Aim of the task:
Reproduce verbatim the lines of the records from the line with "The image size is (900, 620)." to the line with "The image size is (949, 1288). pos(141,1100)", including both of those lines.

Target pointing data
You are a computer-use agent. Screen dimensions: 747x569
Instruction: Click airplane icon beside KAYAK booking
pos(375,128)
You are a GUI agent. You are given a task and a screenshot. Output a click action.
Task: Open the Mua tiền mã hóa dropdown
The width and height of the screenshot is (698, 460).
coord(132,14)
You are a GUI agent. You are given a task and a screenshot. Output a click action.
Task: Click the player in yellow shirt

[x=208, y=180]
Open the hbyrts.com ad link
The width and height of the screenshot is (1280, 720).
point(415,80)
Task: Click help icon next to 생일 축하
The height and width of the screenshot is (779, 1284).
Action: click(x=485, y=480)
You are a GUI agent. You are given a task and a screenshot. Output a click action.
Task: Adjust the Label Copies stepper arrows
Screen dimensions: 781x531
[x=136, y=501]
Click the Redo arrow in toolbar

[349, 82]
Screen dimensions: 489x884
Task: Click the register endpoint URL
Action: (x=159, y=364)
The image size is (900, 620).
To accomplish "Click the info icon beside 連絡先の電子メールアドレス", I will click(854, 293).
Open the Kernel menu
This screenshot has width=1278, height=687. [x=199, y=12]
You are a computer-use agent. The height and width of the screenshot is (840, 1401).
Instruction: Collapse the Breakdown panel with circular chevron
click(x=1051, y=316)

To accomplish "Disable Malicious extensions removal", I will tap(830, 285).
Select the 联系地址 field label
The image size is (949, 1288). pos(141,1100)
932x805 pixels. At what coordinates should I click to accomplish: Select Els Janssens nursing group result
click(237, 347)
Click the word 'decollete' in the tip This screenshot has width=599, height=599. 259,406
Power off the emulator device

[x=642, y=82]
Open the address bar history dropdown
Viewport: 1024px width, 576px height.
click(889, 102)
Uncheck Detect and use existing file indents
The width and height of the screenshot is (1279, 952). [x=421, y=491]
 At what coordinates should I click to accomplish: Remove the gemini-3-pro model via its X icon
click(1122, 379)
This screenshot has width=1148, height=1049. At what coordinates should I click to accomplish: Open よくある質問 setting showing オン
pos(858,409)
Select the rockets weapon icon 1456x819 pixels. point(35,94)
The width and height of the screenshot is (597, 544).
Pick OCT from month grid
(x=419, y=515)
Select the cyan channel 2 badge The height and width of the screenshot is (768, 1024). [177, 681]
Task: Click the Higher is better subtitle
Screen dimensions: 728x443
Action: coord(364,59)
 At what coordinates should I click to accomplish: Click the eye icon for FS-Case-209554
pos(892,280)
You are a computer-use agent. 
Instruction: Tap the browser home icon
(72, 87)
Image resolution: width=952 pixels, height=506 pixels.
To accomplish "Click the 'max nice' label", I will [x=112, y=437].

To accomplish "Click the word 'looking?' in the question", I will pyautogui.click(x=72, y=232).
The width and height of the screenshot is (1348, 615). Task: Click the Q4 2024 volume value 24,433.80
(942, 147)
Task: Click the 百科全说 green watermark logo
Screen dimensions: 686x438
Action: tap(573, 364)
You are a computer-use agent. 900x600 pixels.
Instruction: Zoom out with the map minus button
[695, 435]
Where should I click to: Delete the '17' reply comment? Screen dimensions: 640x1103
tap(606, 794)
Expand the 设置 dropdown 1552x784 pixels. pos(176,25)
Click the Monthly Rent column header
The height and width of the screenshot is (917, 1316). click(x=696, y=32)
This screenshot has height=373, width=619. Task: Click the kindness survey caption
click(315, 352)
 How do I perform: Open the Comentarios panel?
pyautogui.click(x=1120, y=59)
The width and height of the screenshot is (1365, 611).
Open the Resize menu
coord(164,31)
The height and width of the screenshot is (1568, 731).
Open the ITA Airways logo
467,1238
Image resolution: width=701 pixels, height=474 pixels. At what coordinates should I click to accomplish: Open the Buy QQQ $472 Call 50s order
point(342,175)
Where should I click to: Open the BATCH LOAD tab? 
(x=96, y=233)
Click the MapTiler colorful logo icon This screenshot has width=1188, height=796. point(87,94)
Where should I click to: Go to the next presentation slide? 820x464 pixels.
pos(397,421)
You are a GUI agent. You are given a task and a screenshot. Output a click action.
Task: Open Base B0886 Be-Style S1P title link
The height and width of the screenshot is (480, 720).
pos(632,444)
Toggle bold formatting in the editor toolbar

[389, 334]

Task solution:
The image size is (900, 620).
To accomplish "Click the info icon beside 連絡先の電子メールアドレス", I will click(854, 293).
Open the Kernel menu
This screenshot has width=1278, height=687. [x=199, y=12]
You are a computer-use agent. The height and width of the screenshot is (840, 1401).
Instruction: Collapse the Breakdown panel with circular chevron
click(x=1051, y=316)

To accomplish "Disable Malicious extensions removal", I will tap(830, 285).
Select the 联系地址 field label
The image size is (949, 1288). pos(141,1100)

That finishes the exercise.